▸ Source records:
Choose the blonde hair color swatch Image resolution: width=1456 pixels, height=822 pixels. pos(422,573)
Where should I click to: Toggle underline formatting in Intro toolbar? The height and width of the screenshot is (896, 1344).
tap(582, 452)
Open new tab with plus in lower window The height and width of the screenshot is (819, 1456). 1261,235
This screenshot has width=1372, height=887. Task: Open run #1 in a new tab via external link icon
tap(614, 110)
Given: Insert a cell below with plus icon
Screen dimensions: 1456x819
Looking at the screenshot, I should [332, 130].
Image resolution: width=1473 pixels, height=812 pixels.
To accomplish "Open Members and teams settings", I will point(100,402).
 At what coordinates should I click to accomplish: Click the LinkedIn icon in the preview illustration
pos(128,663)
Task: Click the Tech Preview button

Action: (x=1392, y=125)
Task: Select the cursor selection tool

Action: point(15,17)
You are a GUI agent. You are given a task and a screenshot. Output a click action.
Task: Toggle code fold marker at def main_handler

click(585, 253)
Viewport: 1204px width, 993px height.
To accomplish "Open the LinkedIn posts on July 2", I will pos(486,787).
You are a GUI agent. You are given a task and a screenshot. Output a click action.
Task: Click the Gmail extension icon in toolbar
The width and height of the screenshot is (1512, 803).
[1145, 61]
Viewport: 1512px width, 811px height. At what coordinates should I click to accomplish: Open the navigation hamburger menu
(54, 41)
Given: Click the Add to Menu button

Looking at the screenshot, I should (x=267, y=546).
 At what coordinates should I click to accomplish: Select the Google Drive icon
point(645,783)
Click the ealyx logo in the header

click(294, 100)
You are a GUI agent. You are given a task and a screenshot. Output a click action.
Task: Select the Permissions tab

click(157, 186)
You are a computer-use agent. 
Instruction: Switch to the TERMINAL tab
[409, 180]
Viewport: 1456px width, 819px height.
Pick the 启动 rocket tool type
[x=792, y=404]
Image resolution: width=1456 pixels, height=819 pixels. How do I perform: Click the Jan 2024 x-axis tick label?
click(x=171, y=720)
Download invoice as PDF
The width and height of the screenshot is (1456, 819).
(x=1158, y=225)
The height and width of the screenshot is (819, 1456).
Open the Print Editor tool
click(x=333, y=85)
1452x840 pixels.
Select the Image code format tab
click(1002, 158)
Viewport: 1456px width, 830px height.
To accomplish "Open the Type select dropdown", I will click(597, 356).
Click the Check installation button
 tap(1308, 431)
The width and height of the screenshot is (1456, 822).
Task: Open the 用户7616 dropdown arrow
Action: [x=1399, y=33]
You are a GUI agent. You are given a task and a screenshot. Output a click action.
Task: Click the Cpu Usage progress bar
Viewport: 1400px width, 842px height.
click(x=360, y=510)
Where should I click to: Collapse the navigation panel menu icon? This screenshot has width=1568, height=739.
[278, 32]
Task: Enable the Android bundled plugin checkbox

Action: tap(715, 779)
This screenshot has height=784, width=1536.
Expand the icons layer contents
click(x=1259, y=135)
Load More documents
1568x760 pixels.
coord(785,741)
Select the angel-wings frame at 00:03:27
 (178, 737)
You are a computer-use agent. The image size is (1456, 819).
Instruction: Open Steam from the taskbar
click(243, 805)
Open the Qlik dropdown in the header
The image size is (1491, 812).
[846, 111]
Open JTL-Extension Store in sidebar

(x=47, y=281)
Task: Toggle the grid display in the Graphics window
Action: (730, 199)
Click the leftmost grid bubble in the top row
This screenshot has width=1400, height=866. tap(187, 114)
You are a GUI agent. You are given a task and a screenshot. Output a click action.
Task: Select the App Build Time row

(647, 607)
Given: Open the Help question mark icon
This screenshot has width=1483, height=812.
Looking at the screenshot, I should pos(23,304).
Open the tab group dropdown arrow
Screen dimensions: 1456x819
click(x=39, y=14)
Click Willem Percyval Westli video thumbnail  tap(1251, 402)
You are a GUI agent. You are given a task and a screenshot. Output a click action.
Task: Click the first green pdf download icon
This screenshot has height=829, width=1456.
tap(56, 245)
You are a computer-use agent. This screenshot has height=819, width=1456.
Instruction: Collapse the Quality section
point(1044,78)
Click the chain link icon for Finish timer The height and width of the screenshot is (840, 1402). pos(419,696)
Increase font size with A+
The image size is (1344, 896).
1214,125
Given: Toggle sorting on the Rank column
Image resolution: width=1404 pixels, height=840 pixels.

▸ EXERCISE REQUIREMENTS:
Return every line from the entries that holds the string "plus".

▸ WRITTEN ANSWER:
Open new tab with plus in lower window The height and width of the screenshot is (819, 1456). 1261,235
Given: Insert a cell below with plus icon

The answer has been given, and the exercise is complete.